Spicy Thai Noodles with Ginger Peanut Dressing
I used this recipe. It's really quick and easy and perfect for the middle of the week (not to mention delicious). The whole thing probably took me an hour from start to finish. I don't know what the recipe means when it says "10 minutes." I mean, it's not Top Ramen. Thank you, oh woman whose name I want even though I cannot pronounce it, for making all us normal folk feel inadequate. With the look in your eyes, I have a feeling you can cook this meal, wash the dishes, pound a quart of coffee and read War and Peace all in under 10 minutes.

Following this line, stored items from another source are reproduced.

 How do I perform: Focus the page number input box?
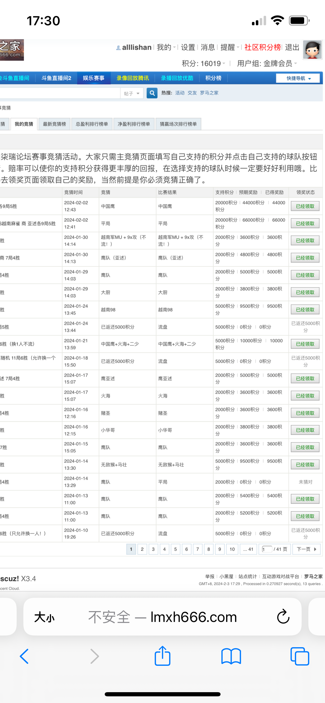267,549
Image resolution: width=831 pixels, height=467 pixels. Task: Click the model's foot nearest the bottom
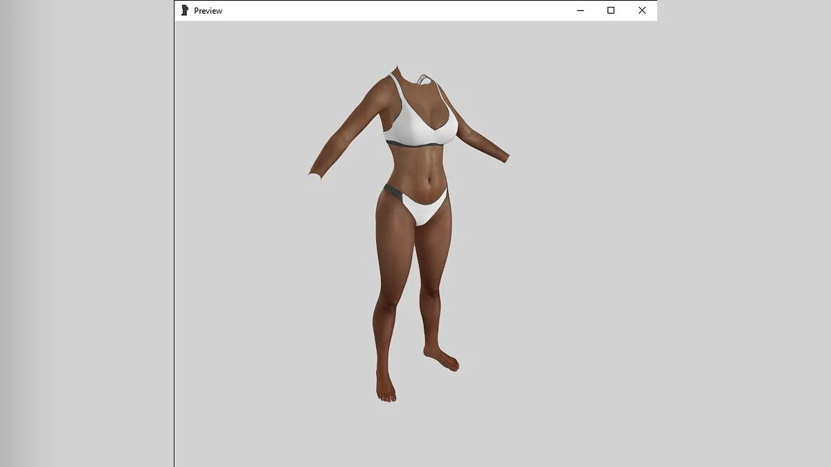click(386, 387)

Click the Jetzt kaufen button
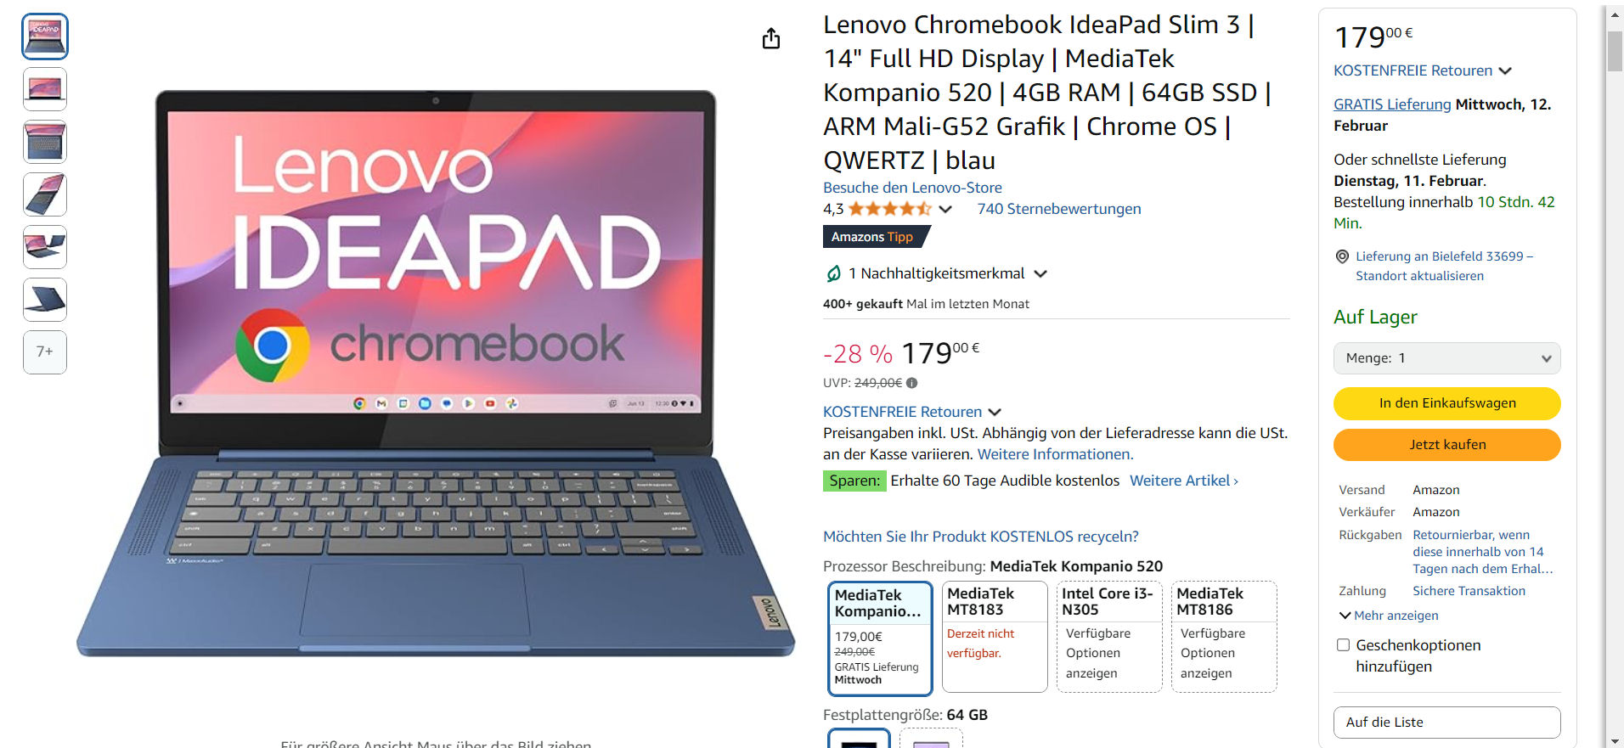[x=1447, y=445]
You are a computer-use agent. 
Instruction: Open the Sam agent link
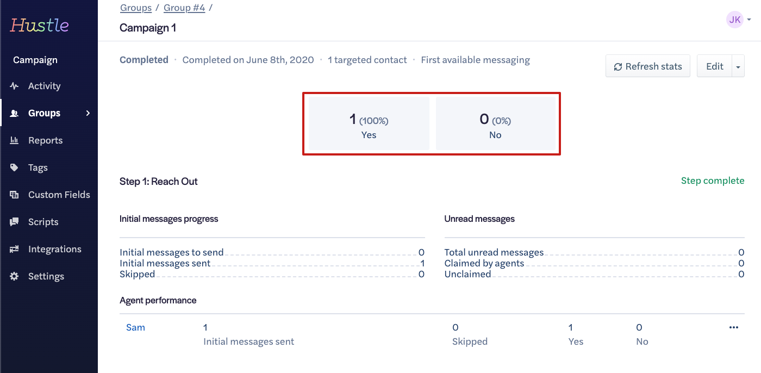coord(135,327)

I couldn't find "chile oil," so I cut up a chile and dropped it in oil and heated it over the stove, then scooped out the chile pieces and saved the oil and voila: chile oil. I used this fancy buckwheat pasta I got at a great little food shop/deli in Pismo. The only thing I would point out about this recipe is that the sauce is THICK. It's not the kind of sauce you can "pour" over the noodles. I tried to mix it with the pasta in a bowl, but then just decided to put the pasta back on the stove with the peanut sauce mixture and a dash of soy sauce to loosen it all up a bit, and that worked out well.
I put the whole thing in one dish to make it family style. The skewers won't really stand up in the pasta, but no biggie.
Bon appetit.
You're making me hungry. Argh.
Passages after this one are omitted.